BlueXP Blog

SRE vs DevOps: Using Both with NetApp Cloud Volumes ONTAP

Written by Pavel Klushin, Cloud Evangelist | May 31, 2021 6:11:05 AM

Enterprise IT is accelerating the adoption of DevOps culture and with it, the more agile, API-driven, fully automated deployment of cloud-based IT infrastructure components. As a result, concepts like site reliability engineering (SRE) are also being leveraged to ensure better harmonization of development and operations activities increasingly each day.

This article takes a closer look at these concepts, and how NetApp’s Cloud Volumes ONTAP solution enables enterprise IT to achieve better DevOps and SRE results in practice.

Read on to find out more on SRE vs DevOps as we look at:

What Is DevOps and SRE?

DevOps practices combine software development (Dev) and IT operations (Ops) with the aim to shorten the systems development lifecycle and provide continuous delivery of software with high quality and integration with IT operations.

DevOps was born out of the need to bridge the gap between the teams leading the software development activities and the IT operations teams who are tasked with implementing that software, often on a complex, shared IT infrastructure.

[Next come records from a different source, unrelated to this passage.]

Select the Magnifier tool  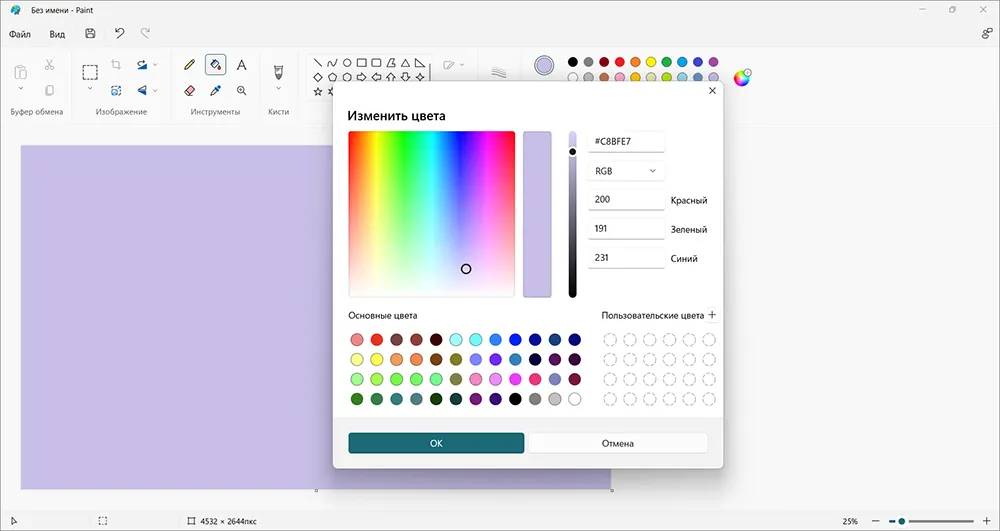point(241,91)
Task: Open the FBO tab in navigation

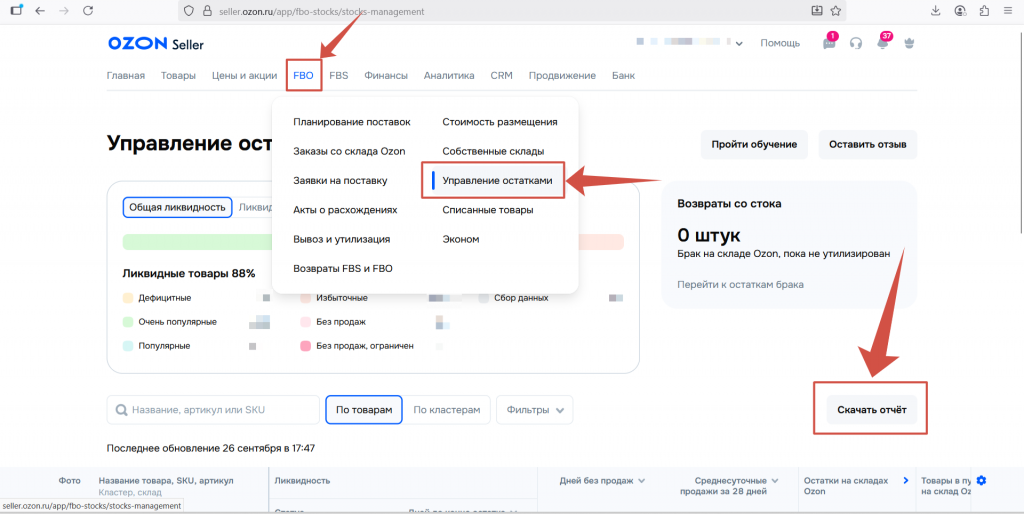Action: point(303,76)
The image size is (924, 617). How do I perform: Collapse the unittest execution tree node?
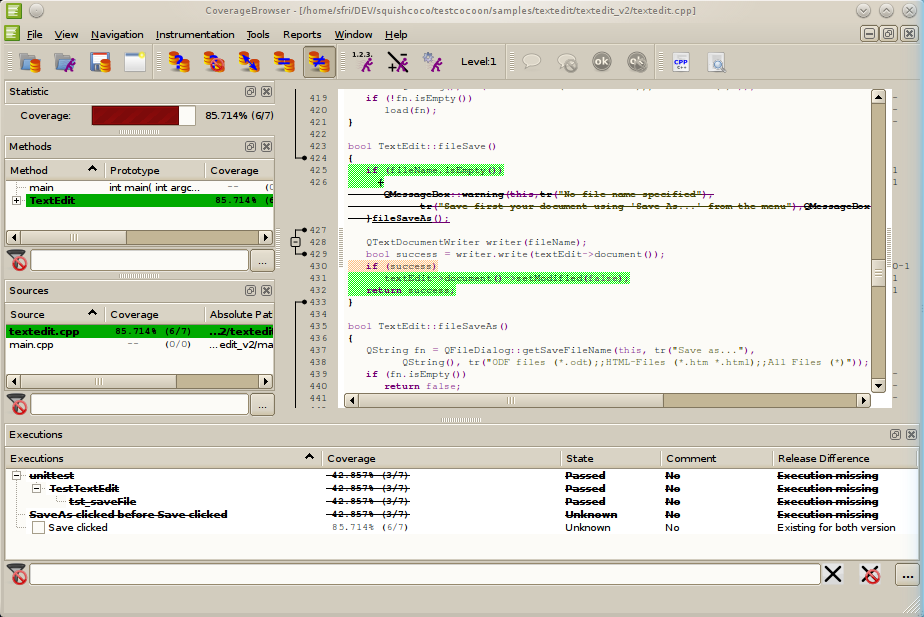(16, 476)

Since then, DevOps has grown to become somewhat of a culture in many organizations, aptly aided by the increased adoption of cloud technologies.

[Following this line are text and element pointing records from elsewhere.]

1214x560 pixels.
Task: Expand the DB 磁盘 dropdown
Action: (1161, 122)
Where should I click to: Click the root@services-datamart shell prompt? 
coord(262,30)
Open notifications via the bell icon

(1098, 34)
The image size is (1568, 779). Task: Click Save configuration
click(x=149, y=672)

Here are some of the key points about DevOps culture.

  • The concept of DevOps is highly reliant upon the use of processes/methodologies (such as agile software development) and unifying tool sets in a continuous fashion to Plan -> Code -> Build -> Test -> Deploy -> Operate -> Monitor -> Plan application development and deployment.
  • DevOps allows development teams to become more agile by implementing continuous integration and continuous delivery (CI/CD) of applications, reducing the time to market for new product launches.
  • Automation and monitoring are used extensively throughout each of these stages to eliminate unnecessary delay of manual intervention and ensure consistent, repeatable, standard processes. Infrastructure as Code (IAC) also allows enterprises to maintain the consistency and reliability of the cloud infrastructure configuration by defining it through application code. Not only does this increase the repeatability of these operations but due to lack of human or manual involvement, site reliability is also increased by default.
  • Popular DevOps tools to achieve automation and agility, including:
    • GitLab / GitHub: Used for storing version-controlled code repositories
    • Docker / Kubernetes / OpenShift: Microservices-based distribution and deployment of apps in the form of containers and their orchestration and management
    • AWS / Azure / Google Cloud / Terraform: Infrastructure provisioning automation through the support for Infrastructure as Code
    • Puppet / Chef / Ansible: Configuration management
    • Jenkins: Continuous integration and continuous testing

Site Reliability Engineering vs DevOps

As a concept, site reliability engineering (SRE) predates DevOps. As the name suggests, SRE is the concept of ensuring the stability of the production environment. It was first implemented at Google, who designed the site reliability engineer position by combining the skillsets of system administrators and software engineers into one role. Site reliability engineers are tasked with ensuring the stability and reliability of the production environment (hosting Google’s public services such as Google searches, Google Ads, Gmail, YouTube, etc.).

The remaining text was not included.